Friday’s passage in the State Legislature of a bill to alter radically and forever humanity’s historic understanding of marriage is deeply disappointing and troubling.

While the Catholic Church clearly teaches that we always treat our homosexual sisters and brothers with respect, dignity, and love, we just as strongly affirm that marriage is the joining of one man and one woman in a lifelong, loving union that is open to children, ordered for the good of children and the spouses themselves. This definition cannot change, though I realize that our beliefs about the nature of marriage will continue to be ridiculed and that some will even now attempt to enact government sanctions against our churches and religious organizations that preach these timeless truths.

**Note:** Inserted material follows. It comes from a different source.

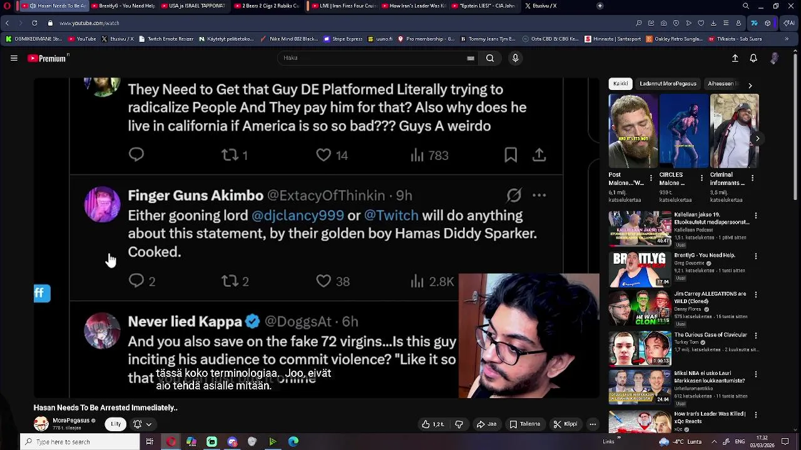Share the video with Jaa button
The image size is (801, 450).
486,424
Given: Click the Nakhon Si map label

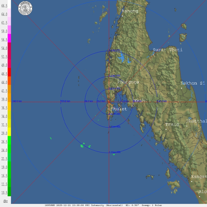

I worry that both marriage and the family will be undermined by this tragic presumption of government in passing this legislation that attempts to redefine these cornerstones of civilization. Our society must regain what it appears to have lost—a true understanding of the meaning and the place of marriage, as revealed by God, grounded in nature, and respected by America’s foundational principles.

I am grateful to all those legislators who bravely resisted doing the politically correct thing, and voted against this tragic legislation. What I personally find so troubling is the number of those elected officials who publicly profess fidelity to our Catholic faith but whose public stance is at odds with a fundamental teaching of the Faith. Unfortunately, some members of our own faith tradition see no problem with what’s just happened.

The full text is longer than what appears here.